Free and open source DNSSEC implementation

OpenDNSSEC is a computer program that manages the security of domain names on the Internet. The project intends to drive adoption of Domain Name System Security Extensions (DNSSEC) to further enhance Internet security. End-of-Life was announced on 3 October 2025, introducing its successor, Cascade.

OpenDNSSEC was created as an open-source turn-key solution for DNSSEC. It secures DNS zone data just before it is published in an authoritative name server. OpenDNSSEC takes in unsigned zones, adds digital signatures and other records for DNSSEC and passes it on to the authoritative name servers for that zone. All keys are stored in a hardware security module and accessed via PKCS #11, a standard software interface for communicating with devices which hold cryptographic information and perform cryptographic functions.
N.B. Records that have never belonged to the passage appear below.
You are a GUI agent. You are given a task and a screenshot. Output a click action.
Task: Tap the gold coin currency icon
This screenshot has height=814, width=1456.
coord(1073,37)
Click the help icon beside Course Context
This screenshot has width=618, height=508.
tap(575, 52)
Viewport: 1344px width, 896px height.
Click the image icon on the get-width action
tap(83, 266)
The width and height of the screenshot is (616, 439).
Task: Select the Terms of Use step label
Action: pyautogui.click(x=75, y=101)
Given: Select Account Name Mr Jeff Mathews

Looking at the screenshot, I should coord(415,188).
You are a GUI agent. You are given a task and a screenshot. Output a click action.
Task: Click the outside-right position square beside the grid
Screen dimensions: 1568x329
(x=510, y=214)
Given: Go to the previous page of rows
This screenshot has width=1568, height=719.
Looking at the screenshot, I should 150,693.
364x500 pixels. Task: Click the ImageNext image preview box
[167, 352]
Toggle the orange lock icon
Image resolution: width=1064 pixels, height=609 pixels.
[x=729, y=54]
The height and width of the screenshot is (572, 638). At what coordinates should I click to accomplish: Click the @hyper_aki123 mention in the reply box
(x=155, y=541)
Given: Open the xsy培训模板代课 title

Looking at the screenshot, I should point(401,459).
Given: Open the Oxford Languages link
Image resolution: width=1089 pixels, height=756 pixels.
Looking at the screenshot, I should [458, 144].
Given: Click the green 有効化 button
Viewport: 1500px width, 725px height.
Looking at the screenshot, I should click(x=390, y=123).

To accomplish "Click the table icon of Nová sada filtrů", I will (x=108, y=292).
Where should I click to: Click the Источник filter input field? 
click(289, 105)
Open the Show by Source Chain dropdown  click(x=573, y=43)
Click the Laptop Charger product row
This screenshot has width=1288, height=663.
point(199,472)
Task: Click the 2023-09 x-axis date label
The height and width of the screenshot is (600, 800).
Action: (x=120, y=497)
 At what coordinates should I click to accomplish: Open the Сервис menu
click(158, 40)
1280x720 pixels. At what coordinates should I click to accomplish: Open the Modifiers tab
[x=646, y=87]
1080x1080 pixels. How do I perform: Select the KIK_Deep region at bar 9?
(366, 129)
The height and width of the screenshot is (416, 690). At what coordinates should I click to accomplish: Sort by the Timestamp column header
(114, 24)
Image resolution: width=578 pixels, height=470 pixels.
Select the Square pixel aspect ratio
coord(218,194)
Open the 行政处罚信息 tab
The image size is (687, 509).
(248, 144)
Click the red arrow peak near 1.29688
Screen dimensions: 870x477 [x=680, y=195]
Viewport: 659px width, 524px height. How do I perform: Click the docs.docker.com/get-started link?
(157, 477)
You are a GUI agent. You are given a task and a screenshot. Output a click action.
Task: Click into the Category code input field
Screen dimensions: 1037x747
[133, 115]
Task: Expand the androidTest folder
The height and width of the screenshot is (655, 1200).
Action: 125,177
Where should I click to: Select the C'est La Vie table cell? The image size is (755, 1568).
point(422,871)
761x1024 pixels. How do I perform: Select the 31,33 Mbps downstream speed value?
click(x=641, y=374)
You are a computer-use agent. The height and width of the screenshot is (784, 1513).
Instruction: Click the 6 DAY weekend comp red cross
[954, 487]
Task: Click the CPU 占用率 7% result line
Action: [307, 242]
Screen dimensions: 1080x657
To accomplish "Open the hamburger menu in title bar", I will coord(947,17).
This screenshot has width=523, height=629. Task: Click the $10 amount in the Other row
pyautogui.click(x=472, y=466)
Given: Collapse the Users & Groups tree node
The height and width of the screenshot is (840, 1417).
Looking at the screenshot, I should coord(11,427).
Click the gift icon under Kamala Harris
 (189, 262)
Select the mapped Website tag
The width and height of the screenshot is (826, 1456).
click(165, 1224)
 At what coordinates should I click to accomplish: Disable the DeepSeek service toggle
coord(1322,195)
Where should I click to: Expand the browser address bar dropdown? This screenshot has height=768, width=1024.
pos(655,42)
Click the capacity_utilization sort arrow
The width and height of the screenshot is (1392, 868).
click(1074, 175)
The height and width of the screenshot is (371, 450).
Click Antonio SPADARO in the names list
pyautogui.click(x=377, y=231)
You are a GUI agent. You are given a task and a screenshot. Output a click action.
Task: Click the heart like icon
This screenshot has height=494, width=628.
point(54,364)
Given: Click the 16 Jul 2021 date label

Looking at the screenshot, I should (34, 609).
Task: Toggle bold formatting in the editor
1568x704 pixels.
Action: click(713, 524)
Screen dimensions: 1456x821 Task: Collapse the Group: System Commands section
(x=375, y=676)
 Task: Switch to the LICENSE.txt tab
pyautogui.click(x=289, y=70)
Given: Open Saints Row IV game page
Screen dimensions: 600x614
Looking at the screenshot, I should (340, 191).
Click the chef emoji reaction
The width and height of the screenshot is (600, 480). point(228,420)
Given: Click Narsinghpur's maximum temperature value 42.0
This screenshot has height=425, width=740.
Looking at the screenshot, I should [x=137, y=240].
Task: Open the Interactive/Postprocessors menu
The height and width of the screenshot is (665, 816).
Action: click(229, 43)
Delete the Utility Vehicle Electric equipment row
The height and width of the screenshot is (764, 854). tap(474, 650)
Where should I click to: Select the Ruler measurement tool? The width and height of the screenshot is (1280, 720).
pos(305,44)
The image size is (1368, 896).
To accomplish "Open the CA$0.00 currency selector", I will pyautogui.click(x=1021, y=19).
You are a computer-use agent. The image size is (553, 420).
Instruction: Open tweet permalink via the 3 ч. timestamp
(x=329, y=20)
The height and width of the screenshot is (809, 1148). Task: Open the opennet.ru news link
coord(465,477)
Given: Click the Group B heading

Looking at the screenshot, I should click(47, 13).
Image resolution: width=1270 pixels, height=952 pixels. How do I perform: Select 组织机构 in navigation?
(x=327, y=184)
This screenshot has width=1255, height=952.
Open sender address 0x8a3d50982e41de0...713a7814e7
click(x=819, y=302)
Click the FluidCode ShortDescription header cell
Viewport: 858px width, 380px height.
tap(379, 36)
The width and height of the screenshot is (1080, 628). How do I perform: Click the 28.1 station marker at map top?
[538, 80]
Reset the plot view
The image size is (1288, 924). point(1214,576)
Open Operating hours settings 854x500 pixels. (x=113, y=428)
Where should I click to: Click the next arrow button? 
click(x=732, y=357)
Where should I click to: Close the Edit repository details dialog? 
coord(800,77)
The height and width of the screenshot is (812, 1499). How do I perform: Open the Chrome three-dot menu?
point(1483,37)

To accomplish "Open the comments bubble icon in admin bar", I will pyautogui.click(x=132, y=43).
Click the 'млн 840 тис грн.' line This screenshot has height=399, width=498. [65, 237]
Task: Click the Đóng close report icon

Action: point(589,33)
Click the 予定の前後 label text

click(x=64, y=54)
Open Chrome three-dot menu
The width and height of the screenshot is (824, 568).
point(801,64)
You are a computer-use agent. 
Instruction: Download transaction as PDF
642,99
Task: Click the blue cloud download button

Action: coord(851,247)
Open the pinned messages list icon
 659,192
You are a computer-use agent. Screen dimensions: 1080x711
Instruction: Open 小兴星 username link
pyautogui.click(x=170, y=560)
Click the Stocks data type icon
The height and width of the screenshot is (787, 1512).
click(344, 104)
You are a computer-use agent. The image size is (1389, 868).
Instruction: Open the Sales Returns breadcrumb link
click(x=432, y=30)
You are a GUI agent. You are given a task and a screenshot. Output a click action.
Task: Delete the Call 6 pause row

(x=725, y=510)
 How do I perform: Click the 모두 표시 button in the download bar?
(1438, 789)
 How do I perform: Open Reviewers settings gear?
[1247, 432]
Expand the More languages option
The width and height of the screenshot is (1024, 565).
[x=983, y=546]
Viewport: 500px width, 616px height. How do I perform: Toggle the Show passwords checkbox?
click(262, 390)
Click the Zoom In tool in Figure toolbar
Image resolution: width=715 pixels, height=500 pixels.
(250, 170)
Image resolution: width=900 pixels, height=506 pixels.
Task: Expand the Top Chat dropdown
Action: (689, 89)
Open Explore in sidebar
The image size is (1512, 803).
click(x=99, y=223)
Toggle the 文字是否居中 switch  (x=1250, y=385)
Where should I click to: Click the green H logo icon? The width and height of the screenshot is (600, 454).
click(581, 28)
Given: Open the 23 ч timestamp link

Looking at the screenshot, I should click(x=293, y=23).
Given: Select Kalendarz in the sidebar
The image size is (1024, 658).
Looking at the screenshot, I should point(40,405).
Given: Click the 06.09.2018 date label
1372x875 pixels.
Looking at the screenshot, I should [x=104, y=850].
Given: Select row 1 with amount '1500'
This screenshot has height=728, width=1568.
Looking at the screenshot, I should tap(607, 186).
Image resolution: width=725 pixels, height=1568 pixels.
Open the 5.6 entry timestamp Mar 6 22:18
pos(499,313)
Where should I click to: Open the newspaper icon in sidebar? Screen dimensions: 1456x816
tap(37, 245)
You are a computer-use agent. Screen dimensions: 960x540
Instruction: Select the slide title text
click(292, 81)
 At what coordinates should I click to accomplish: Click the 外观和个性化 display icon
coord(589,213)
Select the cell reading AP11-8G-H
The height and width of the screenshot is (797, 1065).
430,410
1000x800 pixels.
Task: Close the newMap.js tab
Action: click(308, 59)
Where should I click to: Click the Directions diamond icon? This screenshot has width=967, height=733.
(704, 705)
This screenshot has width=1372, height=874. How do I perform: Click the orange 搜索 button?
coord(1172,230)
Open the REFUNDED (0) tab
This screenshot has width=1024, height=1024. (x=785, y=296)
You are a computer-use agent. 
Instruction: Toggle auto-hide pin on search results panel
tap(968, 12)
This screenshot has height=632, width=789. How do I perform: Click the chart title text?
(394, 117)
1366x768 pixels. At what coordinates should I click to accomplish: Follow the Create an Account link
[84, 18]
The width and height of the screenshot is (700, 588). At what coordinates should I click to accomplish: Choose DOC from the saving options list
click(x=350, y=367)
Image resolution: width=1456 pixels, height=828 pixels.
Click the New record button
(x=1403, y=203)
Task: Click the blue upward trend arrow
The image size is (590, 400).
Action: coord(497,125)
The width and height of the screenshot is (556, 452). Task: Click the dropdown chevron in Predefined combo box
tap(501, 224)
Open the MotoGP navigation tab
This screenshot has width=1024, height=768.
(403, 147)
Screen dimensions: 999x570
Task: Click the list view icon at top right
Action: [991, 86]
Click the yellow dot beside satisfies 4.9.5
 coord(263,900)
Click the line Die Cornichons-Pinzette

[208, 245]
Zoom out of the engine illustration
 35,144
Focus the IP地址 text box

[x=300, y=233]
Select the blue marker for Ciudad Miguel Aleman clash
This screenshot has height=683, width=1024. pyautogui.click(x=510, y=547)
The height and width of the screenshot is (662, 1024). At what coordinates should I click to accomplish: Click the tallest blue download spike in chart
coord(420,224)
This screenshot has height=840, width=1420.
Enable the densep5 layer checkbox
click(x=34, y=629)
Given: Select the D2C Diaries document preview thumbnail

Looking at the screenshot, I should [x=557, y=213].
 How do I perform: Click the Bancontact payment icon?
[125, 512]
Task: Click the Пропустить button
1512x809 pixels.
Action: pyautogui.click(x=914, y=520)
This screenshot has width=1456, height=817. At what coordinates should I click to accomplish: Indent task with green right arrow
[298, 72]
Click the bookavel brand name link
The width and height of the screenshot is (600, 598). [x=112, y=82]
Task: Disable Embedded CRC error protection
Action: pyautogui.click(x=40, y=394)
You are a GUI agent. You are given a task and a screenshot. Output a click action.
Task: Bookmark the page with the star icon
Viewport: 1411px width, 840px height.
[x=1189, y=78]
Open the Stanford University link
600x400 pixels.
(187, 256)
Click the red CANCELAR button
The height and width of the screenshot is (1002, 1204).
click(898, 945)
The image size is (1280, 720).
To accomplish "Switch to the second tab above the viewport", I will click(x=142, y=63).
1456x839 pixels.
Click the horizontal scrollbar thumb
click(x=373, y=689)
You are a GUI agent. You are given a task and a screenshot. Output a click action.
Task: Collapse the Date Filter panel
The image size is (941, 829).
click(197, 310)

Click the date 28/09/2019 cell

OpenDNSSEC can be paired with SoftHSM which provides a Software emulation of a hardware security module.

OpenDNSSEC runs two dedicated daemons these are ods-enforcerd which acts as an enforcer Engine Daemon with the role of enforcing the KASP (Key and Signing Policy), and the ods-signerd which carries out actual signing of the zone. A DNS zone will failed to be signed if either process fail.

The ods-enforcer client program may be used to interact with the enforcer Engine and can be used to initiate such actions as a key rollover manually.

OpenDNSSEC uses the Botan cryptographic library, and SQLite or MySQL as database back-end. It is used on the .fr,.se, .dk, .nl, .nz and .uk top-level domains.